異世界で黒猫君とマッタリ行きたい

こみあ

文字の大きさ
上 下
298 / 406
第11章 北の森

11 あゆみの実験

しおりを挟む
「黒猫君、ケインさんがいない間にちょっと話があるんだけど」

 ケインが席を外した隙に、膝の上のあゆみが俺を見上げながら話しかけてきた。

「実は、さっき黒猫君たちがケインさん達の縄を解いてる間にね、バッカスとアントニーさんとヴィクさんに手伝ってもらって、ちょっとだけ実験してたの」
「実験……」

 その一言を聞いた瞬間、俺の背筋を冷たい汗が伝った。こいつの実験で今までいい思い出は一つもねえ。

「あゆみ今度は何やった!?」

 だから俺がついきつい口調で返しちまったのは仕方ねえと思う。だけど膝の上のあゆみは非常に心外だというように唇を突き出して俺を睨みあげた。
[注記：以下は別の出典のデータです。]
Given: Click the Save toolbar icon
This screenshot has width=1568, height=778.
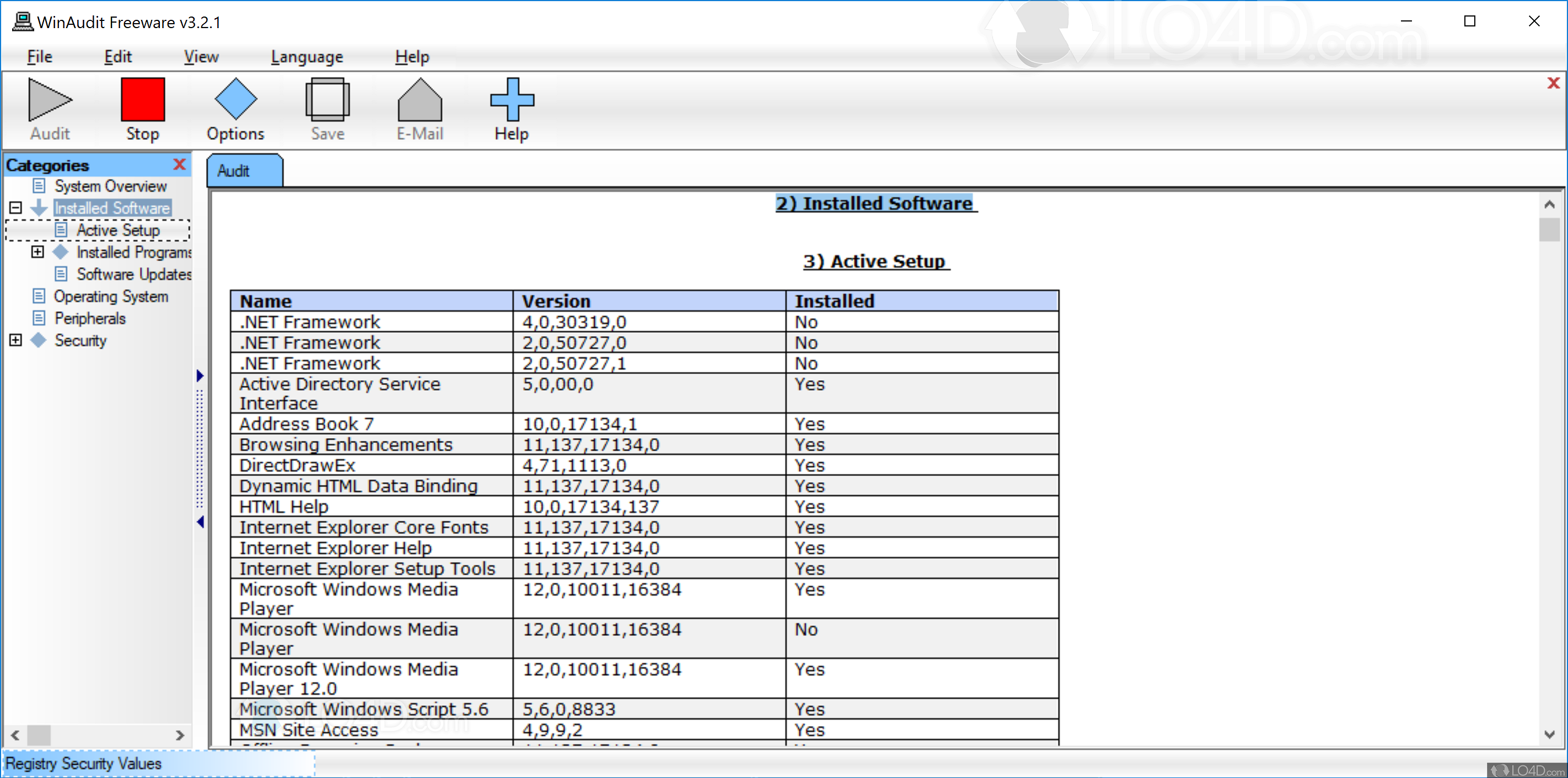Looking at the screenshot, I should pos(327,100).
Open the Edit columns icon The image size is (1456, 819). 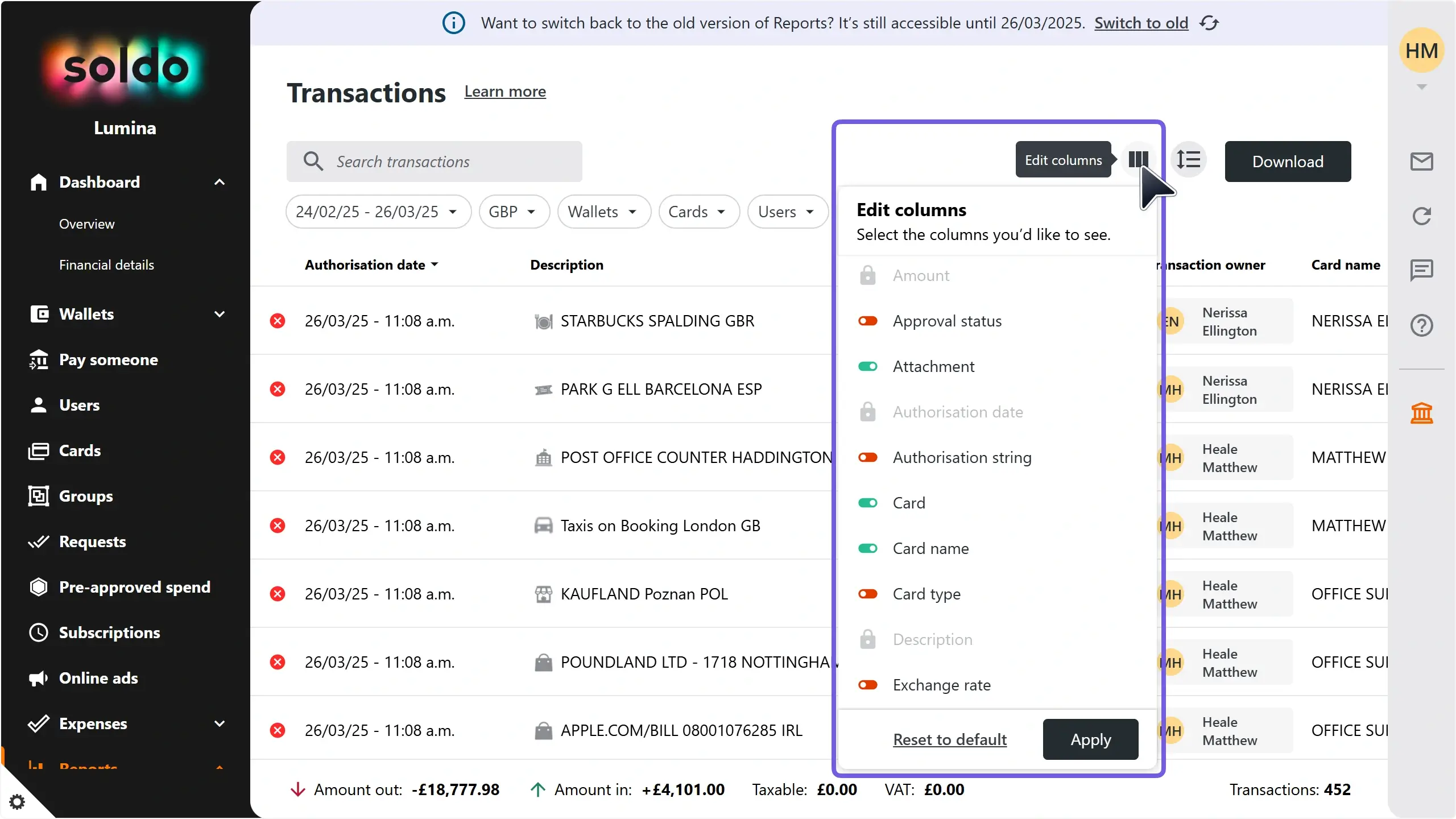pos(1138,160)

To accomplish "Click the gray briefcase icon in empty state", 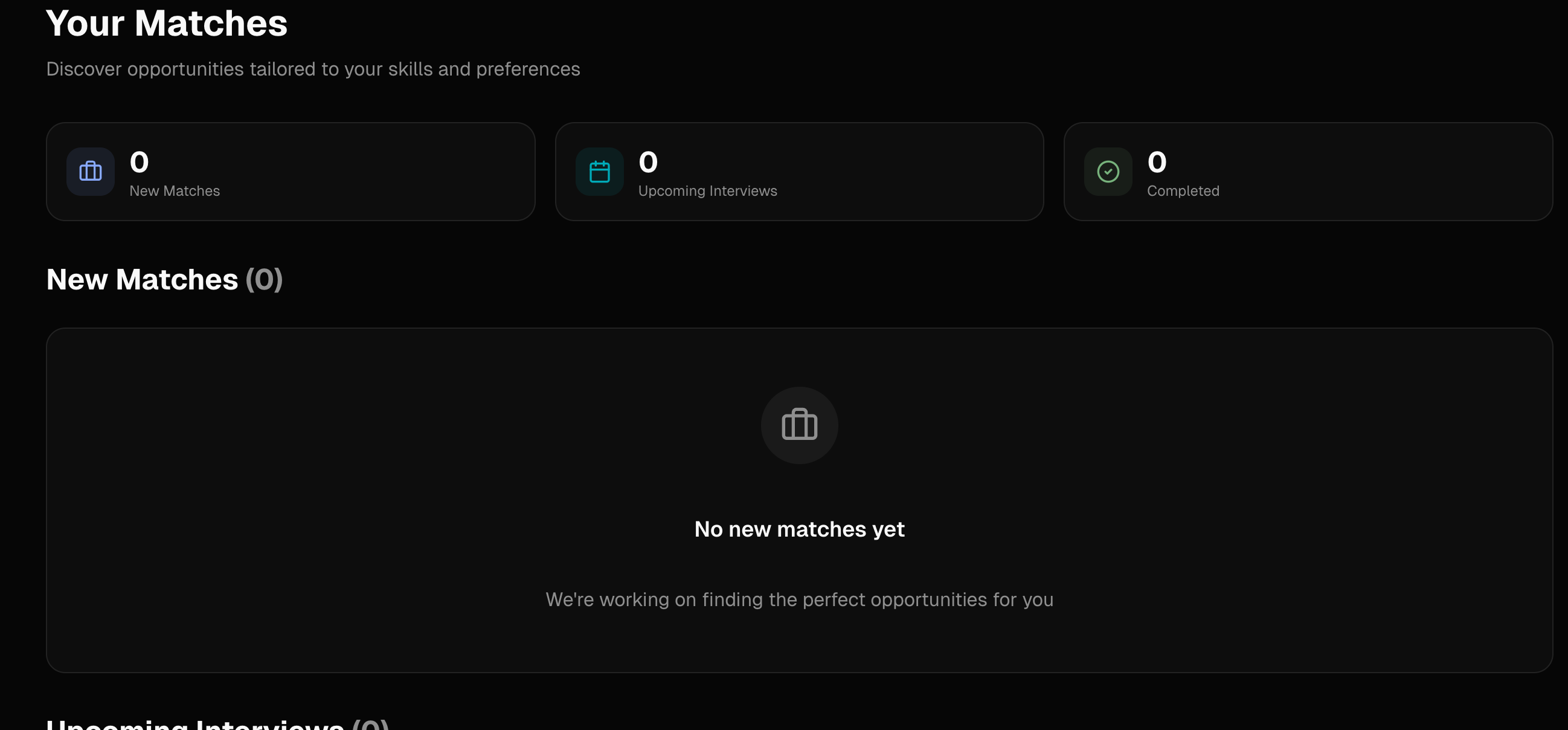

「黒猫君、私が実験すると危ないことばっかりするって思ってるでしょ。私だってこれでもちゃんと気を付けてやってるんだからね。今回だって黒猫君とアルディさんが忙しそうだから、ちゃんとヴィクさんに先に相談したし、バッカスたちにも手伝ってもらったし」

 あゆみがそう言うと、なぜか横に座ってるバッカスとヴィクが俺から視線を外した。
 なんだ、何やったんだこいつ。
 アルディも俺の横で心配そうな顔でヴィクたちを見てる。

「おい、言い訳はいいからまずは何をしちまったのか説明してみろ」

 俺はなるべく静かな声を心掛けて再度あゆみを促してみた。

「あのね、さっき私が間違って水魔法出した時、皆大騒ぎで見てなかったと思うんだけど、私確かに水スライムが沈んでくの見た気がしたの」
「沈んでくって……あんなにギチギチに詰まってんのにどうやって? 第一、水の中じゃあいつら見わけも付かねえだろ」

 水スライムは確かに水に入っちまうと溶けた様に同化しちまって、俺の目でも簡単には見分けにくかった。あゆみじゃなおさら無理だろう。
 そう思って俺が答えても、あゆみは自信たっぷりに横に首を振って先を続けた。

「それが私の手の下にいた一匹は色が少し半透明っぽくなってハッキリ姿が見えてたの。で、スルスルって私の出してた水魔法から逃げるように下に降りてって……」
「……お前らそれを信じたのか?」

 俺がバッカスとヴィクを見ると、二人して苦笑いしながらこちらに視線を戻した。

「仕方ねえだろ、あゆみがそう主張するんだから。こいつ嘘ついたりしねーし」
「勘違いって事もあるだろ」
「まあそうだけどね。まずは信じて見ても別に問題はないでしょう」

 ヴィクもバッカスも言い訳みたいに言いながら全然あゆみを疑っちゃいねえ。こいつらいい加減あゆみに甘すぎだよな。そう思いつつもなんかそれが嬉しくなってくるから俺も馬鹿だ。
 俺がそれ以上何も言わないでグッと口を噤むと、あゆみが少し嬉しそうに先を続けた。

「それで、もしかして水スライムって魔法が嫌いなのかなって思ったんだよね。だからバッカスとアントニーさんに船を支えておいてもらって、その間に私がチョロチョロ川べりから水魔法を試してみたんだけど。そしたらやっぱりザアアって皆下に沈んでってくれたの」
「え? それって水面に水スライムがいなくなったって事ですか?」

 アルディの問いかけにあゆみが嬉しそうに答える。

「はい。やっぱり川底には結構スペースがあるみたいで、その後は船も動かせましたよ」
「素晴らしい! では戻りましょう」

 顔を輝かせ、膝を打って立ち上がろうとするアルディに俺が慌てて待ったをかけた。

「いや、ここをこのままにしておいてくわけにはいかねえだろ」

 こんな当たり前のことをなんでだ、と思いつつ俺がそう言えば、アルディも同様にどうしてこんなことも理解できないのか、という顔で俺を見返す。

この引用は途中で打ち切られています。